§ Extract provided:
%%
Roque Simón Sevilla Larrea (born July 16, 1947, in Quito, Ecuador) is an Ecuadorian economist, businessman, environmentalist, and politician. He was the Metropolitan Mayor of Quito between 1998 and 2000. He is President of the "Grupo Futuro" that brings together various companies including tourism, insurance, and the environment.

Biography 
He studied at the Colegio Cardenal Spellman and then at the Colegio Alemán.

He studied economics at the Pontifical Catholic University of Ecuador, graduating as an economist in 1984.

He earned a Master's degree of Public Administration from Harvard University's John F. Kennedy School of Government.

In 1976, he founded the "Fundación Natura".

In 1991, he was appointed Director of the World Wide Fund for Nature (WWF) in the United States.

In 1997, he was appointed to the Board of the World Wide Fund for Nature International (WWF-I).

He was a councilor for the Metropolitan District of Quito in 1992.
%%
§ Source excerpt:
%%
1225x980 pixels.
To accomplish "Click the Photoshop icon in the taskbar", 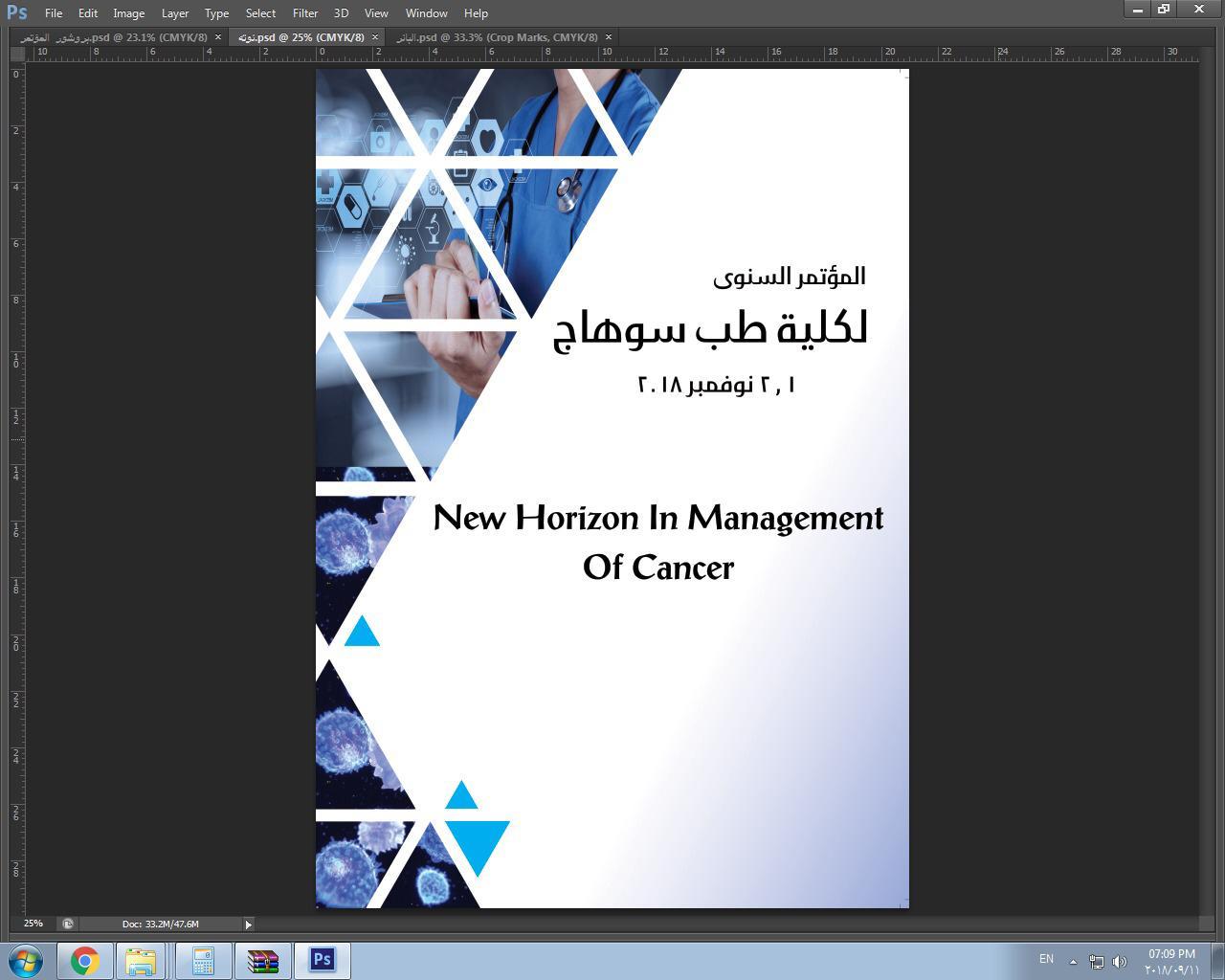I will (322, 960).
%%
§ Goals:
1. According to the biography of Roque Sevilla, in what year did he found the "Fundación Natura"?
2. Reproduce the stretch of the Roque Sevilla biography from "Roque Simón Sevilla" through "the Colegio Alemán.", substituting "entrepreneur" for "businessman".

§ Outputs by task:
1. 1976

2.
Roque Simón Sevilla Larrea (born July 16, 1947, in Quito, Ecuador) is an Ecuadorian economist, entrepreneur, environmentalist, and politician. He was the Metropolitan Mayor of Quito between 1998 and 2000. He is President of the "Grupo Futuro" that brings together various companies including tourism, insurance, and the environment.

Biography 
He studied at the Colegio Cardenal Spellman and then at the Colegio Alemán.